[Work to be completed]:
Output all entries verbatim. Skip pictures.

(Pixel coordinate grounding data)
§

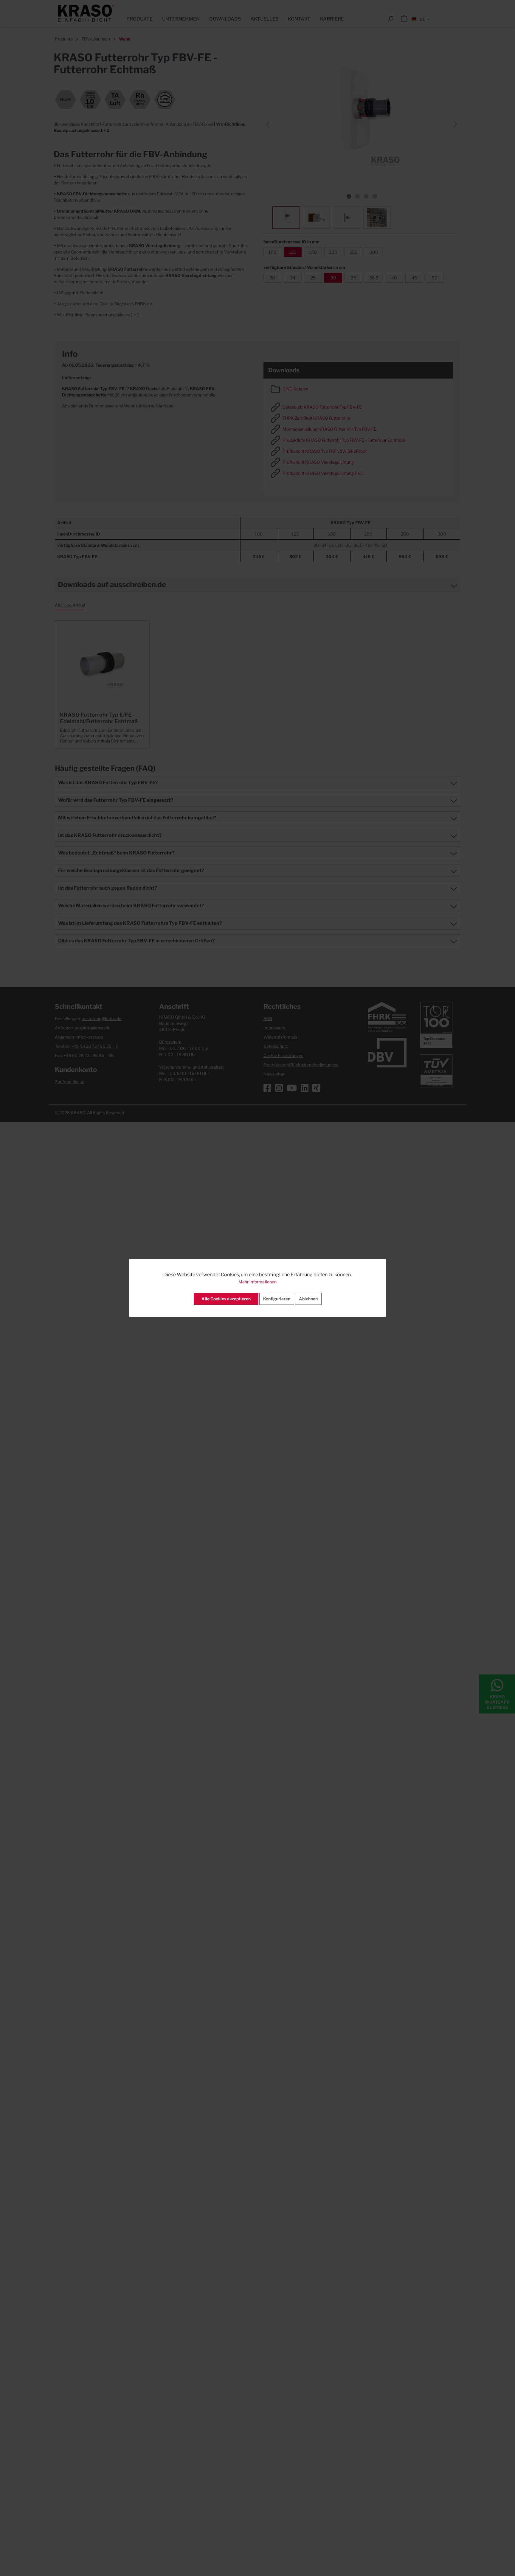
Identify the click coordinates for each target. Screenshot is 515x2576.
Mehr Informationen (257, 1281)
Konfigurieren (276, 1298)
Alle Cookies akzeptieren (226, 1298)
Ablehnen (308, 1298)
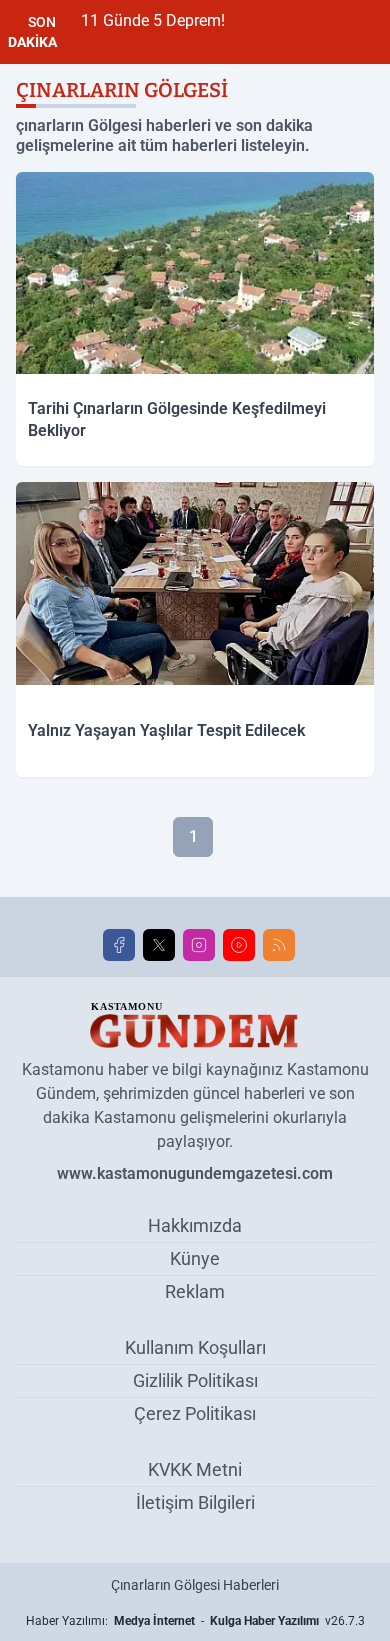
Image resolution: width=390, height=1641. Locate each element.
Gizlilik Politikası (195, 1380)
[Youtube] (239, 945)
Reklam (195, 1291)
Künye (195, 1258)
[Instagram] (199, 945)
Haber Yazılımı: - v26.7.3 (195, 1621)
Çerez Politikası (195, 1413)
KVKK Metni (195, 1469)
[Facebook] (119, 945)
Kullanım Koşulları (195, 1347)
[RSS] (279, 945)
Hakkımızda (195, 1225)
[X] (159, 945)
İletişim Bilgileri (195, 1502)
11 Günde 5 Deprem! (153, 20)
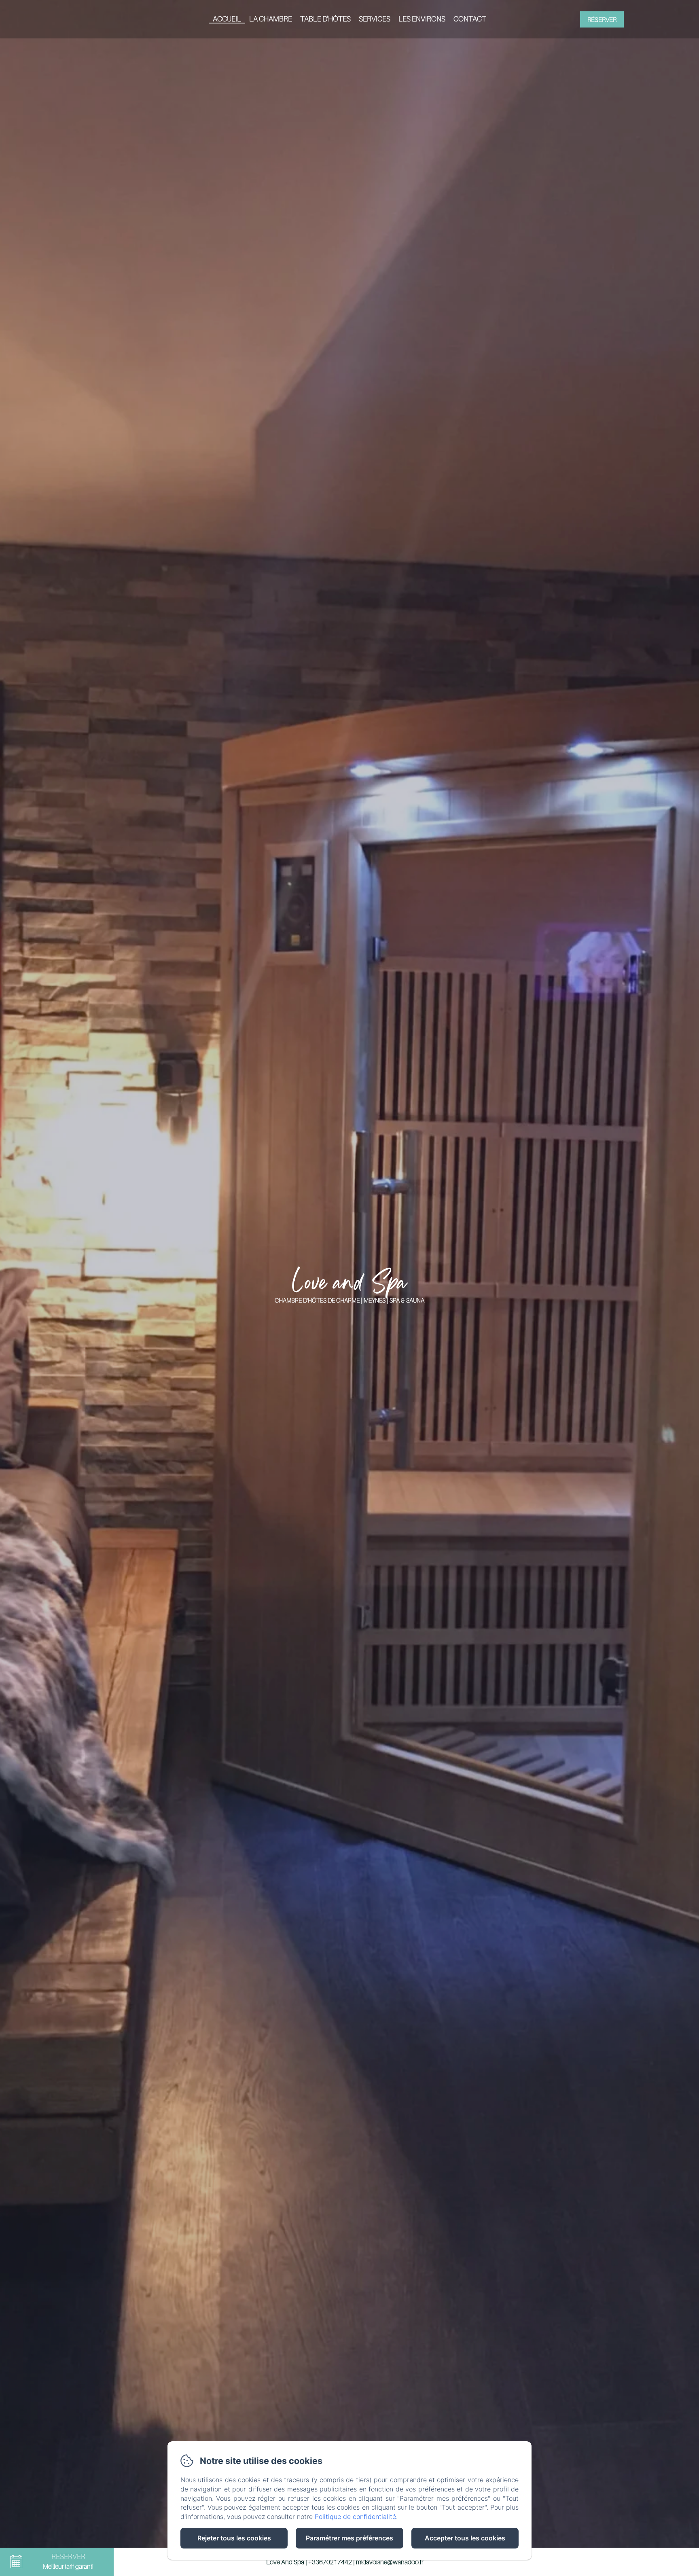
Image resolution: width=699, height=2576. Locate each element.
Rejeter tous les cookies (234, 2538)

§

[Task response]:
Identify the click coordinates for each target. Screenshot is 515x2576.
Mehr Informationen (257, 1281)
Konfigurieren (276, 1298)
Alle Cookies akzeptieren (226, 1298)
Ablehnen (308, 1298)
Image resolution: width=390, height=1641. Locate each element.
Gizlilik Politikası (195, 1380)
[Youtube] (239, 945)
Reklam (195, 1291)
Künye (195, 1258)
[Instagram] (199, 945)
Haber Yazılımı: - v26.7.3 (195, 1621)
Çerez Politikası (195, 1413)
KVKK Metni (195, 1469)
[Facebook] (119, 945)
Kullanım Koşulları (195, 1347)
[RSS] (279, 945)
Hakkımızda (195, 1225)
[X] (159, 945)
İletişim Bilgileri (195, 1502)
11 Günde 5 Deprem! (153, 20)
Image resolution: width=699, height=2576. Locate each element.
Rejeter tous les cookies (234, 2538)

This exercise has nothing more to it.